### 本文抜粋

西陣だより

透析センター開設50周年を迎えて

(この記事は2023年3・4月号の西陣病院広報誌『西陣病院だより』に掲載したものです)

腎臓・泌尿器科 部長 透析センター長
小山 正樹



 

 当院の透析医療は1972年(昭和47年)7月、3名の透析患者さんの維持透析からはじまりました。その後医療機器の開発、設備拡充、スタッフ育成などにより現在は約370名の患者さんの透析治療にあたっております。おかげをもちまして昨年は透析センター開設50年を迎えました。

 

 血液透析とは腎不全状態にある患者さんの血液を体外に出し、人工腎臓を用いて血液をきれいにする治療です。当院で透析が開始された頃はコイル型の人工腎臓を使用しており、洗濯槽ほどの大きさの装置で膜が破れ血液が漏れること(リーク)がしばしばあったそうです。その後現在も使用されている中空糸型ダイアライザーが登場し膜リークが激減しました。透析液は清浄化が改良されオンラインHDFと呼ばれる治療法では、通常で使用される透析液を補充液として用いられるまでになりました。

### 取り組む作業
**a)** 透析センター開設50周年についての本文の「(この記事は2023年3・4」から「用いられるまでになりました。」までのすべてを、「人工腎臓」を「人工透析器」に変えて書き直しなさい。
**b)** 透析センター開設50周年についての本文にある「血液透析とは腎不全状態にある患者さんの血液を体外に出し、人工腎臓を用いて血液をきれいにする治療です。」という文を英語に訳しなさい。
**c)** 透析センター開設50周年についての本文を最後の文から引き取り、その続きを書きなさい。

保存データ項目
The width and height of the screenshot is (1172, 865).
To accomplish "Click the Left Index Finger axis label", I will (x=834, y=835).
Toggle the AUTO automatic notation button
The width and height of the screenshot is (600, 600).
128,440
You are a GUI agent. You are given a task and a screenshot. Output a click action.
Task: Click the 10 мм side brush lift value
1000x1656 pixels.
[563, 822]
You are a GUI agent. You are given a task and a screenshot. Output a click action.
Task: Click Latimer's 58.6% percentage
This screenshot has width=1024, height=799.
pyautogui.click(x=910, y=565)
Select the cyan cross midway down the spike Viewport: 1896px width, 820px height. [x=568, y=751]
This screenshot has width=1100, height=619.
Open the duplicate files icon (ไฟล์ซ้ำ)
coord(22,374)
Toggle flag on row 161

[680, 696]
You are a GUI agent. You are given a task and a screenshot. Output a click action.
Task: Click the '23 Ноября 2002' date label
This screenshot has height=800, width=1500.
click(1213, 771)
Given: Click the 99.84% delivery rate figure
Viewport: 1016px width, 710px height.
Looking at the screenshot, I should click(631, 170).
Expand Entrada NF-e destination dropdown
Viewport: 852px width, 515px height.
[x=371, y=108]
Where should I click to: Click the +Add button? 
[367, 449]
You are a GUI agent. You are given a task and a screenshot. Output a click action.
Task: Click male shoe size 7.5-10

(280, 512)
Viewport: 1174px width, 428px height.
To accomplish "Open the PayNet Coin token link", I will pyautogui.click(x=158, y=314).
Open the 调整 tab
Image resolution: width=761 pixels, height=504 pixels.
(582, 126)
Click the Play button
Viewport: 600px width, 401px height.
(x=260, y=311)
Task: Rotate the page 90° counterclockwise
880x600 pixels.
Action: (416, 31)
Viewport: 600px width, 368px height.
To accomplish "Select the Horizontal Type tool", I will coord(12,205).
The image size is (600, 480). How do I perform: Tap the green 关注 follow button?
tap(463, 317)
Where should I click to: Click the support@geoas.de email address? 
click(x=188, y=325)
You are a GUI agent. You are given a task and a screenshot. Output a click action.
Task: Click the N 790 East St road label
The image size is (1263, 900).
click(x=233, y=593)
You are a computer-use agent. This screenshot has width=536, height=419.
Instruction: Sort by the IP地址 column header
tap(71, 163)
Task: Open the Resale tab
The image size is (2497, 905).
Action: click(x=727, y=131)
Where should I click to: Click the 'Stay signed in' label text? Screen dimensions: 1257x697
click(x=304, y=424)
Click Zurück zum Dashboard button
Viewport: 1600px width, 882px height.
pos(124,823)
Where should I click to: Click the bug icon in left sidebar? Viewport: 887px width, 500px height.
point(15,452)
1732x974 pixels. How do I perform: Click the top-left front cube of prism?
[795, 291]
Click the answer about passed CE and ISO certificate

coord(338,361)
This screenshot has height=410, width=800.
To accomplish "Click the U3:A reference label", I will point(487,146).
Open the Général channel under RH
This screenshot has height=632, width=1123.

### 解答例
**a)**
(この記事は2023年3・4月号の西陣病院広報誌『西陣病院だより』に掲載したものです)

腎臓・泌尿器科 部長 透析センター長
小山 正樹



 

 当院の透析医療は1972年(昭和47年)7月、3名の透析患者さんの維持透析からはじまりました。その後医療機器の開発、設備拡充、スタッフ育成などにより現在は約370名の患者さんの透析治療にあたっております。おかげをもちまして昨年は透析センター開設50年を迎えました。

 

 血液透析とは腎不全状態にある患者さんの血液を体外に出し、人工透析器を用いて血液をきれいにする治療です。当院で透析が開始された頃はコイル型の人工透析器を使用しており、洗濯槽ほどの大きさの装置で膜が破れ血液が漏れること(リーク)がしばしばあったそうです。その後現在も使用されている中空糸型ダイアライザーが登場し膜リークが激減しました。透析液は清浄化が改良されオンラインHDFと呼ばれる治療法では、通常で使用される透析液を補充液として用いられるまでになりました。

**b)** Hemodialysis is a treatment in which the blood of a patient in renal failure is taken out of the body and cleaned using an artificial kidney.

**c)**
 それから合併症の一つに手根管症候群があり、治療法としては手根管開放術が主流だったのですが、その原因物質であるβ2-mg を吸着する治療法としてリクセルという医療材料が1996年に発売されたこと、先ほどのHDFの普及と透析液清浄化により手根管症候群を呈する患者さんが激減しました。腎性貧血については輸血が第一選択だったため輸血によるC 型肝炎を罹患する患者さんが増加したのですが、1990 年に登場した造血剤によりC 型肝炎患者が減少しました。またインターフェロンの登場、抗ウイルス薬の開発によりC 型肝炎はほぼ完治できるまでになりました。

 施設としては、患者数増加にあわせて旧本館 3 階に第 1透析室、同 2 階に第2透析室、同4階に第3透析室を設置していましたが、2007年本館増改築に伴い本館2階に115床のワンフロア化をオープン(現在125床)し、利便性、効率性、安全性が向上いたしました。本館 3 階には病棟からベッドのままで搬送可能な入院透析 8 床を設置し患者さんおよびスタッフの負担軽減を実現しました。ベッド間隔も広くなり快適性も向上しました。

 また2010年には以前から懸念していた避難訓練を新型コロナの感染が広まる前の年まで毎年開催してきました。透析治療としては保険収載されている治療全域を実施し、循環動態の不安定な患者さんへの持続的血液透析や潰瘍性大腸炎の治療法である顆粒球除去療法などの特殊症例にも対応しております。また透析通信システムを採用し、コンピュータを活用した透析管理を実施しております。内シャントについては当院にて作成し、狭窄や閉塞時などの血管拡張術にも対応しております。また当院では慢性腎臓病とよばれる慢性に悪化する腎臓病にも積極的に介入を行い、CKD外来の開設、CKD教育入院などを実施し、永く腎臓 が機能できるようサポートを行っております。腹膜透析については隔週木曜にC APD 外来を開設、腎臓移植については他施設と提携しております。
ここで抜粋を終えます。